:: SUPPLIED PASSAGE ::

Althea, a system that lets routers pay each other for bandwidth, is launching its first network in Africa in early November 2019. An initial pilot network will start with about 15 participants. A partnership between MakerDAO and Althea will then help bootstrap the expansion of the network, bringing in more gear and better bandwidth. Althea is a decentralized ISP solution, operated by local people, where neighbors resell bandwidth to neighbors, creating a distributed network of routers paying each other for bandwidth.
Althea organizer, Yakubu Yakubu (or Yaxx) resides in the capital city of Abuja. It’s here that he will be launching the first Althea network in Africa. “We’re in the dark here,” Yaxx says. “Local schools and businesses can’t get the access they need to compete in today’s global economy”. Yaxx hopes that setting up an Althea network will allow his neighbors to resell bandwidth at a more affordable rate and make money too. Once the initial wireless infrastructure is built, some of the participants may elect to sell their bandwidth from their wifi hotspot to nearby mobile devices. This will increase the reach of the network and revenue for relays.

:::

WORK REQUEST A: In the Althea passage, how many participants will the initial pilot network start with?
WORK REQUEST B: Copy the Althea passage between "Althea organizer, Yakubu" and "revenue for relays.", inclusive, substituting "fellow residents" for "neighbors".
The rows have no connection to the Althea passage.

:: INFORMATION PROVIDED ::

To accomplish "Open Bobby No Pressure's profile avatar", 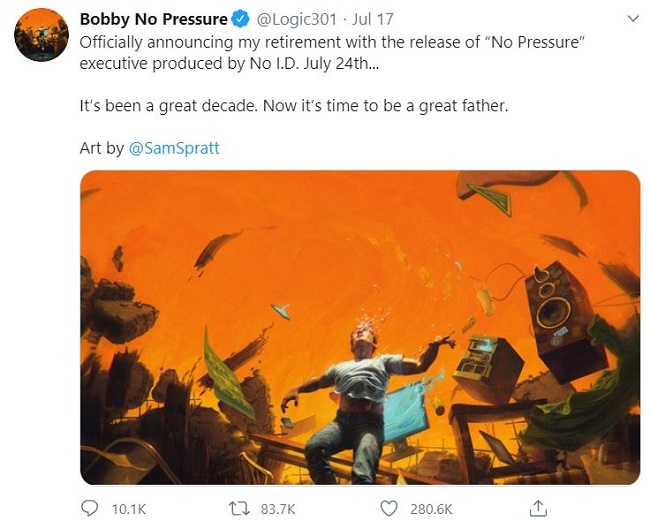I will [41, 35].
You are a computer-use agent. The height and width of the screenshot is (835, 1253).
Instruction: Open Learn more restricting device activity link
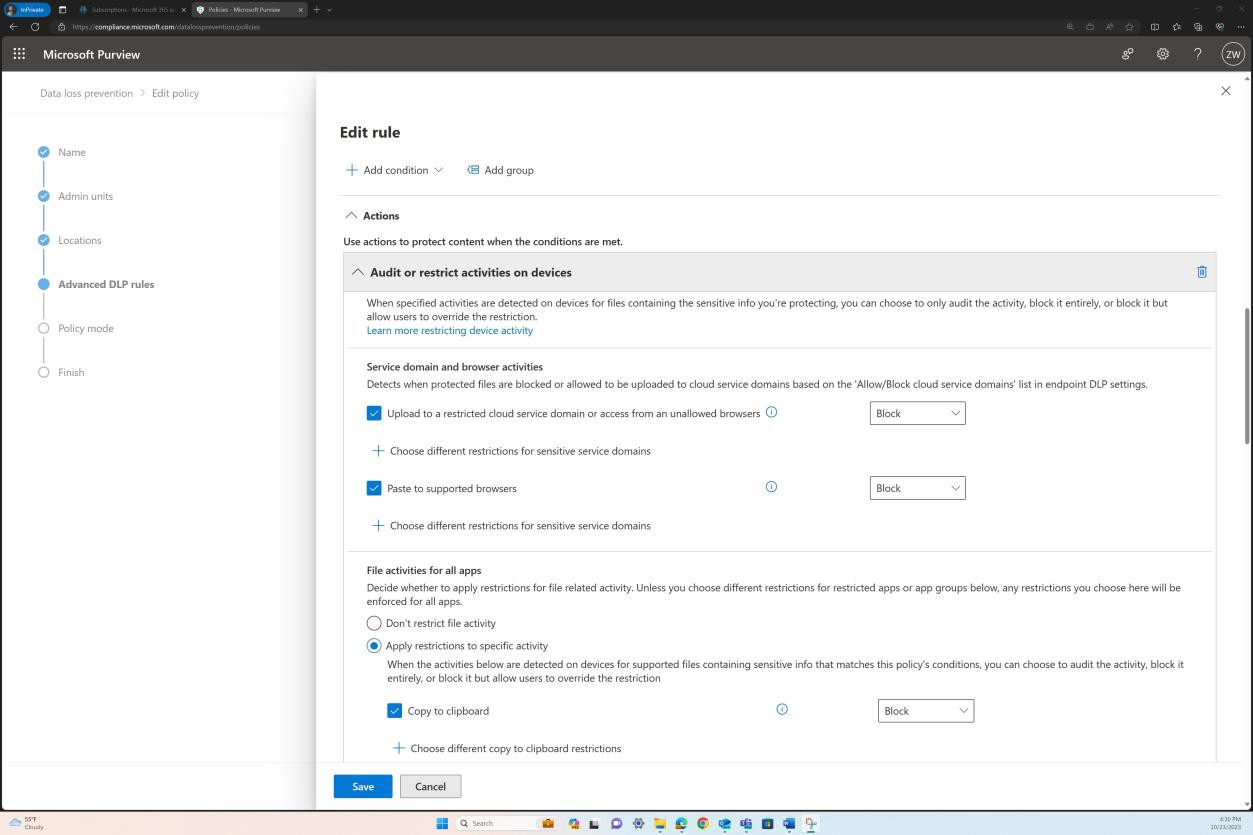pos(449,330)
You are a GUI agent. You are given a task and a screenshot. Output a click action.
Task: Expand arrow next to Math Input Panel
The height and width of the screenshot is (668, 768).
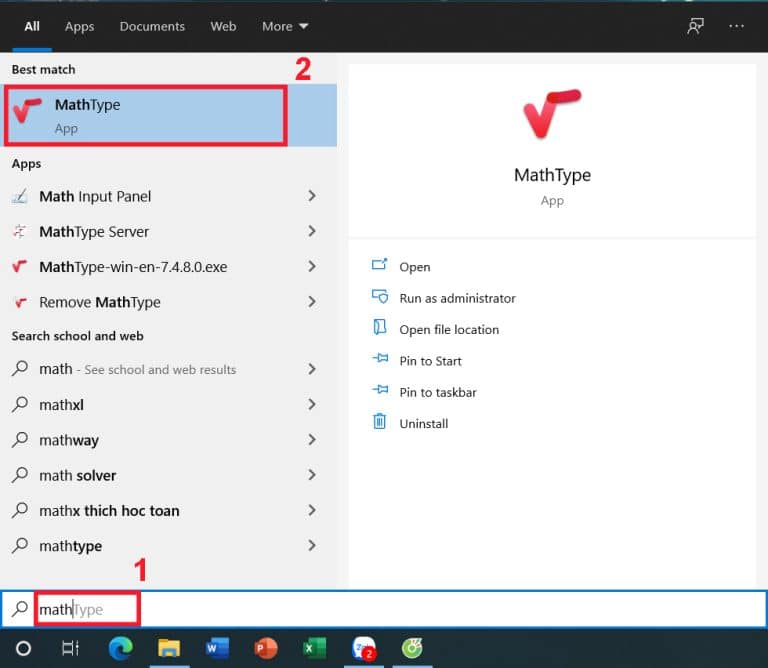pos(312,196)
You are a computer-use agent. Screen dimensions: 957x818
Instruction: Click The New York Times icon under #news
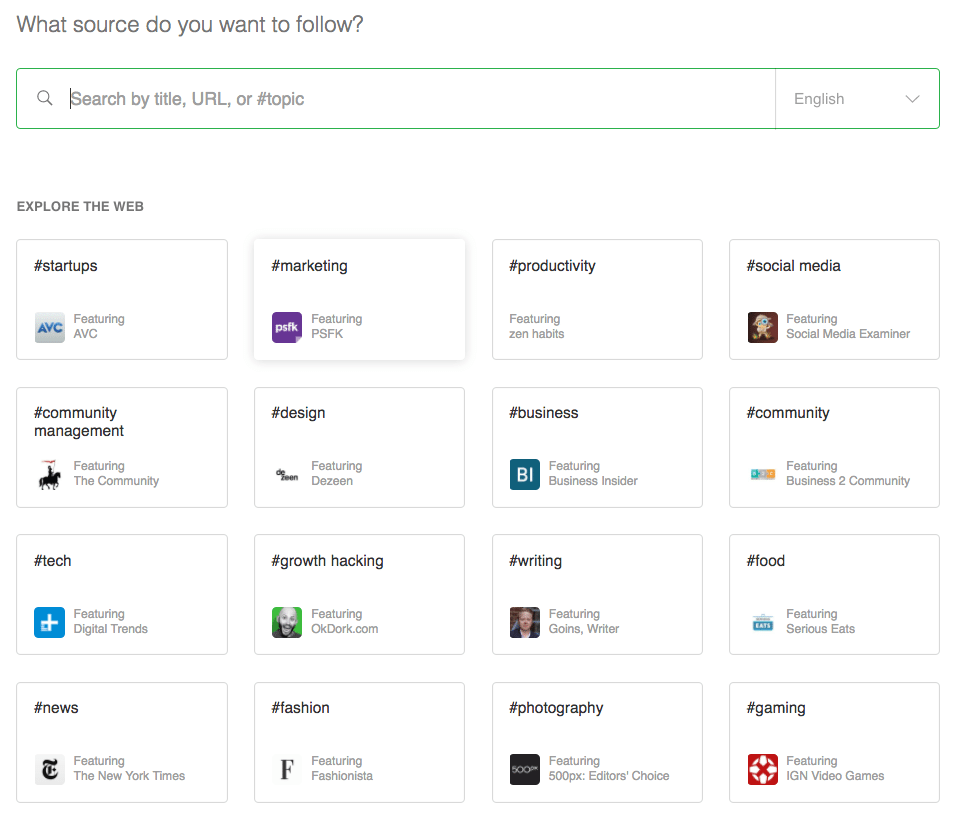(x=49, y=769)
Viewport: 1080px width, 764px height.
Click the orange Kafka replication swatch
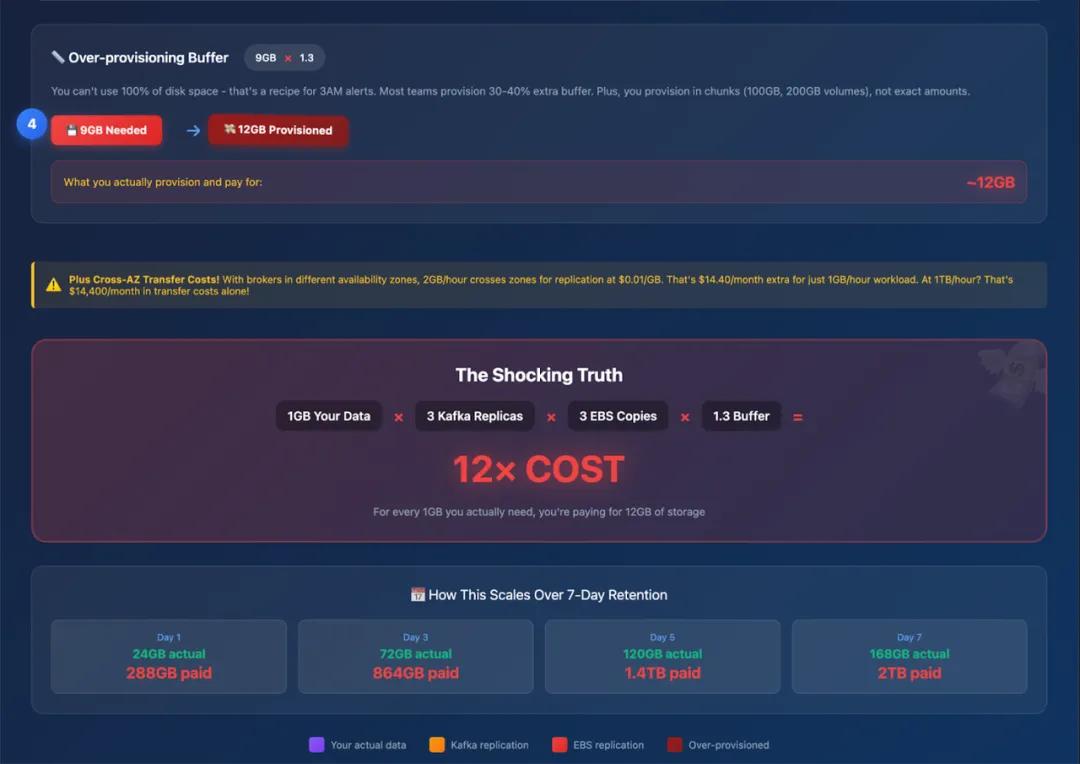[x=437, y=745]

:::

PROBLEM SOLUTION A: About 15 participants.

PROBLEM SOLUTION B:
Althea organizer, Yakubu Yakubu (or Yaxx) resides in the capital city of Abuja. It’s here that he will be launching the first Althea network in Africa. “We’re in the dark here,” Yaxx says. “Local schools and businesses can’t get the access they need to compete in today’s global economy”. Yaxx hopes that setting up an Althea network will allow his fellow residents to resell bandwidth at a more affordable rate and make money too. Once the initial wireless infrastructure is built, some of the participants may elect to sell their bandwidth from their wifi hotspot to nearby mobile devices. This will increase the reach of the network and revenue for relays.